▶ _Provided data_:
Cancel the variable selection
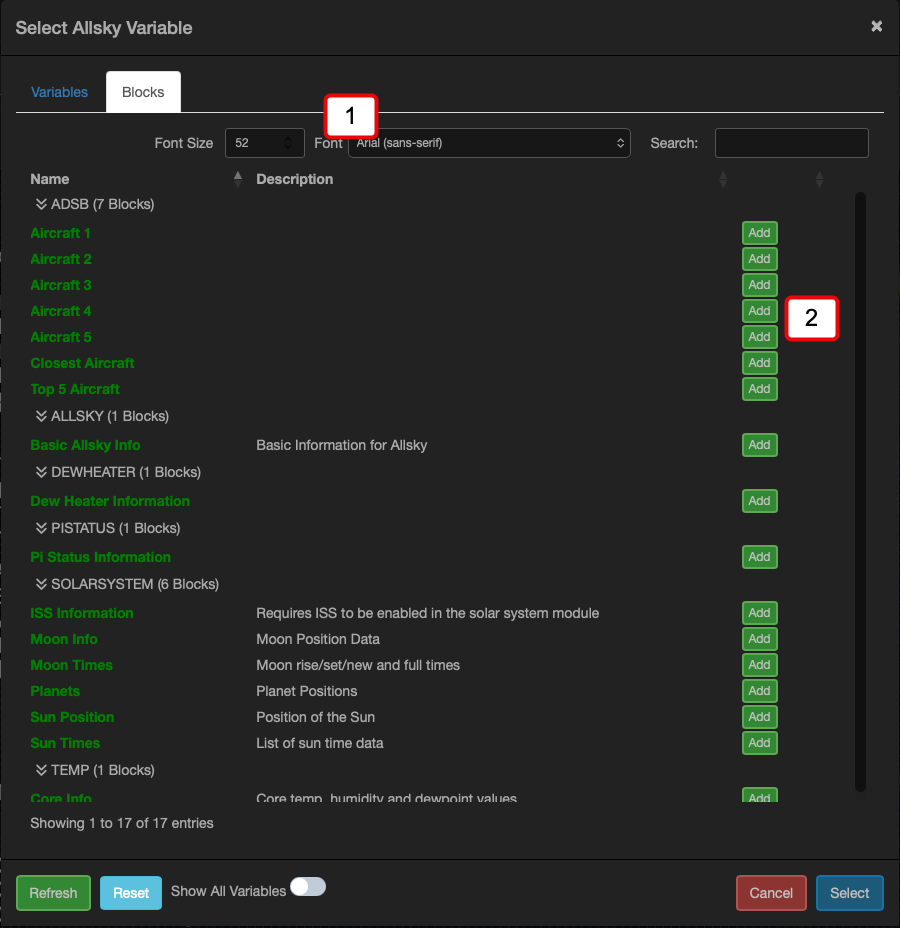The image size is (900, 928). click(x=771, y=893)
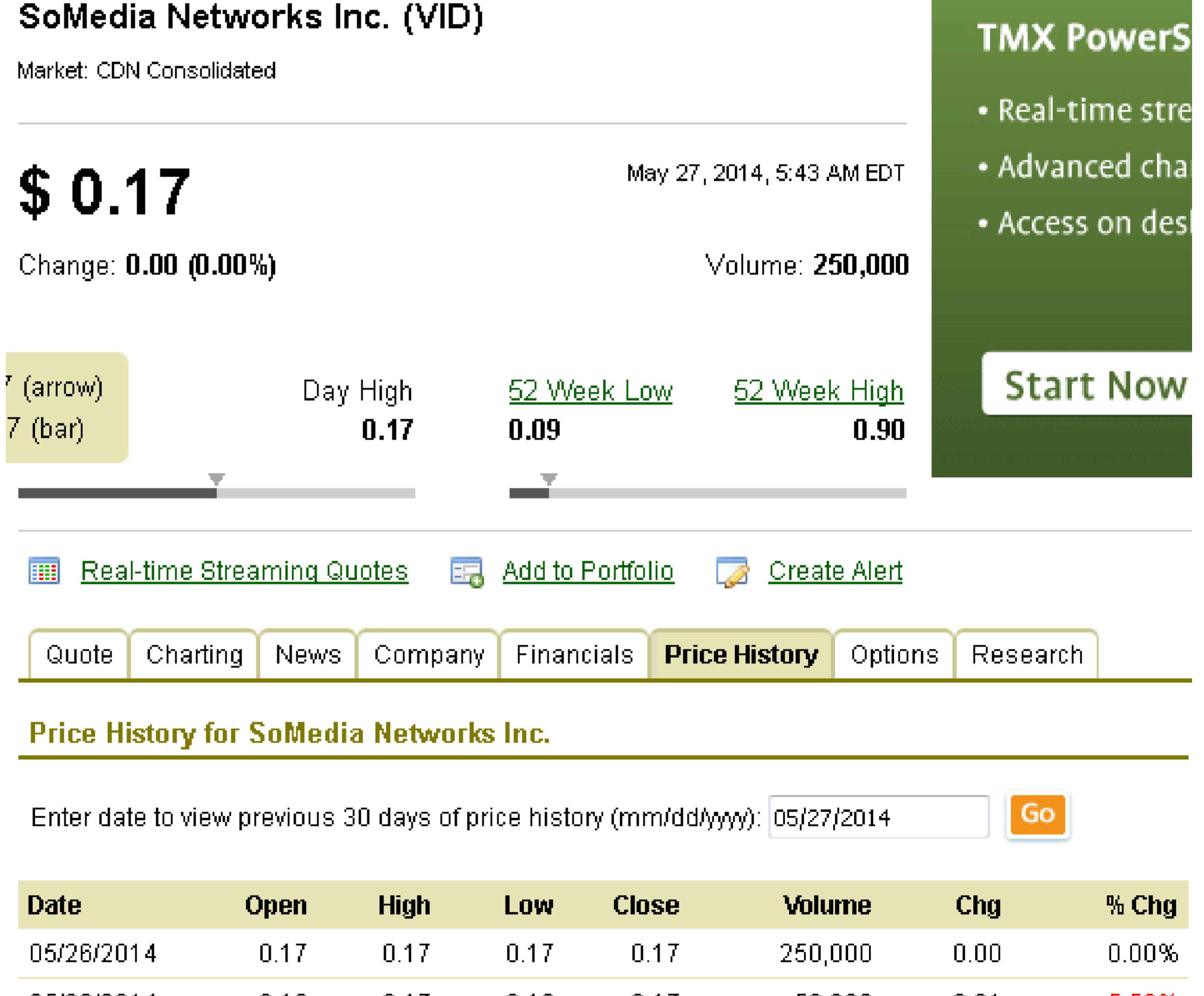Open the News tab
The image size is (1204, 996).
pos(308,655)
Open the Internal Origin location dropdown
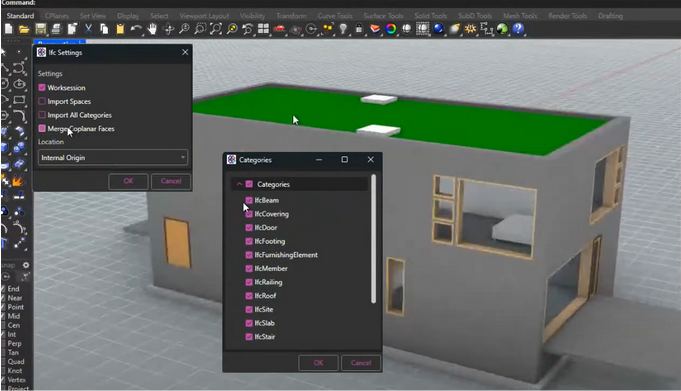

▶ _Task instructions_:
Rewrite every one of the rows above, replacing "dropdown" with "menu" and leaving everything else unchanged. Omit the pictures from your answer.

▶ _Output for this task_:
Cancel the variable selection
The image size is (900, 928). click(x=771, y=893)
Open the News tab
The image size is (1204, 996).
pos(308,655)
Open the Internal Origin location menu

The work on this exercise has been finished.